### SET EXERCISE
Reproduce every one of the rows below verbatim, omitting the pictures from your answer.

### RECORD EXCERPTS
[Begin]
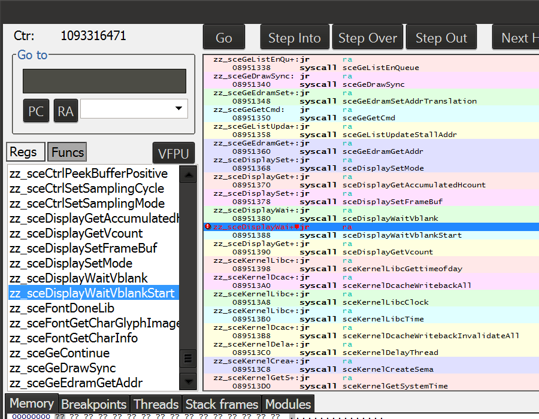Open the Stack frames tab
539x419 pixels.
[222, 405]
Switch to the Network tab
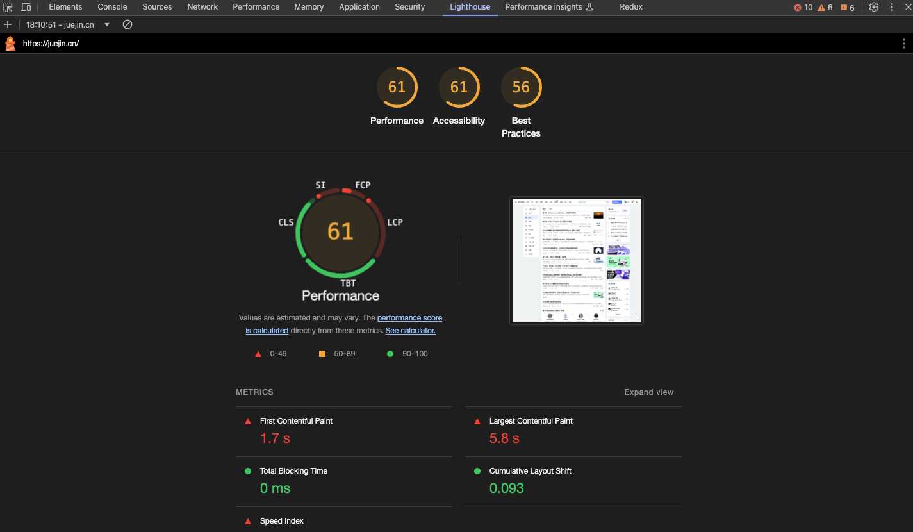 (x=202, y=7)
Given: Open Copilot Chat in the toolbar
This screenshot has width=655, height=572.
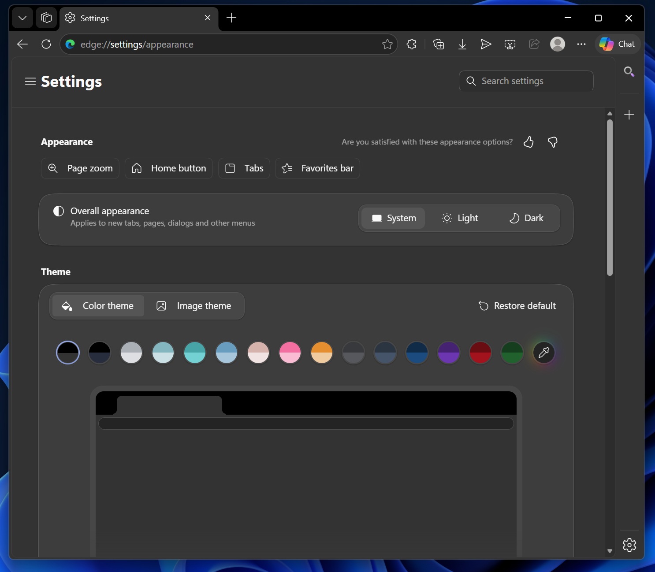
[End]
### SOLUTION TO THE EXERCISE
Open the Stack frames tab
539x419 pixels.
[222, 405]
Switch to the Network tab
 (x=202, y=7)
Given: Open Copilot Chat in the toolbar
This screenshot has width=655, height=572.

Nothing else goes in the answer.